La caída del cabello se ha convertido en una de las preocupaciones estéticas y médicas más frecuentes en la actualidad. Aunque durante décadas se ha asociado principalmente con los hombres, cada vez son más las mujeres —especialmente jóvenes— que acuden a consulta dermatológica preocupadas por la pérdida de densidad capilar o por episodios de caída excesiva. Este fenómeno no solo tiene consecuencias físicas, también psicológicas, ya que el cabello está estrechamente ligado a la identidad personal, la imagen corporal y la autoestima.
Una de cada cuatro mujeres de 18 a 25 años sufre problemas de caída del pelo asociados a altos niveles de estrés, factores hormonales y hábitos de vida, dietas estrictas, consumo de ozempic para adelgazar e incluso por la moda de los peinados pulidos y tirantes producto del ‘clean look’ impuesto por la moda de belleza coreana, con un importante incremento en la demanda de tratamiento.
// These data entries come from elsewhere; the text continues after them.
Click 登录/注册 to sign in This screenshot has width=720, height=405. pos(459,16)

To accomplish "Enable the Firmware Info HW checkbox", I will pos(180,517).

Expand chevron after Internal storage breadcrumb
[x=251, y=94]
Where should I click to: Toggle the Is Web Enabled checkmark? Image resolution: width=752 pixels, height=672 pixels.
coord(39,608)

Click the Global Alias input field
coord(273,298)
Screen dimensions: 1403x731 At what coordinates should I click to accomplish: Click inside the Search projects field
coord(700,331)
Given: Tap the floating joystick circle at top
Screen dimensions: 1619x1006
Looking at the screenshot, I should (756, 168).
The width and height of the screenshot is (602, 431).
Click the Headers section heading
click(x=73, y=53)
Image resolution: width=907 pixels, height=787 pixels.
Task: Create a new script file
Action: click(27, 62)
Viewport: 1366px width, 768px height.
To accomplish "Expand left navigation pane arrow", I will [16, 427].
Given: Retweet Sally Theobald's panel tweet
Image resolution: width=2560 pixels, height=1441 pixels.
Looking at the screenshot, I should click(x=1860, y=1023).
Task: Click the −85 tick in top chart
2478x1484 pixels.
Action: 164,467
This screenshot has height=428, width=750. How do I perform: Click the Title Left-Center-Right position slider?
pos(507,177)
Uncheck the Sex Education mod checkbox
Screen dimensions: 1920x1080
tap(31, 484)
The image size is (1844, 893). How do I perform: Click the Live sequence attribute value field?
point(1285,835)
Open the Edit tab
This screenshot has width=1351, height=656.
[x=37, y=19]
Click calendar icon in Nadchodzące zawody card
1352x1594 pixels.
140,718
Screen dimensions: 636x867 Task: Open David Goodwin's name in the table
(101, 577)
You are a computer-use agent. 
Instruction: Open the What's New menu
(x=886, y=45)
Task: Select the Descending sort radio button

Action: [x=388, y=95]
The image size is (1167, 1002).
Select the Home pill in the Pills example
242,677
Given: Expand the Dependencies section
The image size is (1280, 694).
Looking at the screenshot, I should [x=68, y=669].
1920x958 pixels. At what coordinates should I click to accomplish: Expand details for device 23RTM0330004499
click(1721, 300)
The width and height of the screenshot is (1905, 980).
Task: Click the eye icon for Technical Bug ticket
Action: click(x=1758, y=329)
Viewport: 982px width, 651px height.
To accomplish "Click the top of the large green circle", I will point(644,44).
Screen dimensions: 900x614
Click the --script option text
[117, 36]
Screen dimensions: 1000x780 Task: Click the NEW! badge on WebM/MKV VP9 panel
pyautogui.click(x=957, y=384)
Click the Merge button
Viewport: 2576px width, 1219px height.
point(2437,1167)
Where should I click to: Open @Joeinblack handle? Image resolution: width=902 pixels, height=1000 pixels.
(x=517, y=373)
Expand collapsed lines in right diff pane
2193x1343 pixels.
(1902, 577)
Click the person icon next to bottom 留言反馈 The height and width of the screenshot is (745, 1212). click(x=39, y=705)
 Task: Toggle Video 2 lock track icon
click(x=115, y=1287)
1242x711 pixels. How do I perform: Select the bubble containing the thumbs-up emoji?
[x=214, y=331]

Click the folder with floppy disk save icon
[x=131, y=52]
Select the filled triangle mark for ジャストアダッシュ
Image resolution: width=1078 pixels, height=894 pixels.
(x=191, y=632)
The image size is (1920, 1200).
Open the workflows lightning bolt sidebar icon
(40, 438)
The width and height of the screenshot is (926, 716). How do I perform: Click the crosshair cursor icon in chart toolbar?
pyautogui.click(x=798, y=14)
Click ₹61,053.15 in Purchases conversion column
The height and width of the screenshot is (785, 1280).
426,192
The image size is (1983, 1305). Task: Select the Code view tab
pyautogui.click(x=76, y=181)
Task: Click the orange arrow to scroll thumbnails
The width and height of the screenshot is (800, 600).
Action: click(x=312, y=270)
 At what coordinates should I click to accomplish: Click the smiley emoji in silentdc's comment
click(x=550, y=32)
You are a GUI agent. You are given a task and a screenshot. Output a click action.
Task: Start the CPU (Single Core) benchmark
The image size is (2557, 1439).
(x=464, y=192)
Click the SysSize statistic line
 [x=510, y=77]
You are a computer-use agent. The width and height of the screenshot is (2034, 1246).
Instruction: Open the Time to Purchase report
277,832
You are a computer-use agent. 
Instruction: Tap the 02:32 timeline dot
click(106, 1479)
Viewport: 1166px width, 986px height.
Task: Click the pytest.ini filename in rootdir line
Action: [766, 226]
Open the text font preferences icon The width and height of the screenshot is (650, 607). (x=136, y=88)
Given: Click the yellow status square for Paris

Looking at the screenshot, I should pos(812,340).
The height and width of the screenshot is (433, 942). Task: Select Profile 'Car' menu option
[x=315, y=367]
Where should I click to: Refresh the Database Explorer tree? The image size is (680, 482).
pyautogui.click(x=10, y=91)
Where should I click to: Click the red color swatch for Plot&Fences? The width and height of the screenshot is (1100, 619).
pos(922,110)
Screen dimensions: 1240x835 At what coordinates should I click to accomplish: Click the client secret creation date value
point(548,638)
La doctora Irene Marín / Rafa Arjones
Las dietas restrictivas o ciertos fármacos para adelgazar pueden generar caída de pelo
La dermatóloga Irene Marín insiste en que el primer paso ante una caída anormal del cabello debe ser acudir a un dermatólogo, puesto que está específicamente formado para diagnosticar y tratar esta patología. Marín trabaja en el Hospital de Elda, donde es jefa del servicio de Dermatología, y en el Hospital General de Alicante, responsable de la primera consulta específica en la provincia sobre tricología, ciencia que estudia el cabello y el cuero cabelludo, que se puso en marcha hace un año.
Según la especialista, en consulta es frecuente encontrar pacientes que han pasado previamente por múltiples centros capilares sin obtener resultados. «Muchas veces vemos pacientes que llevan dando tumbos por muchísimas clínicas capilares donde ni siquiera hay médicos o dermatólogos que les hayan atendido, gastando mucho dinero en tratamientos o incluso con diagnósticos erróneos».
El Hospital de Alicante implanta la primera consulta específica en la provincia sobre patología del pelo
Ciclo biológico
Para comprender cuándo la caída del cabello puede considerarse normal y cuándo se convierte en un problema médico, es importante conocer su ciclo biológico. Cada folículo piloso atraviesa distintas fases a lo largo de su vida.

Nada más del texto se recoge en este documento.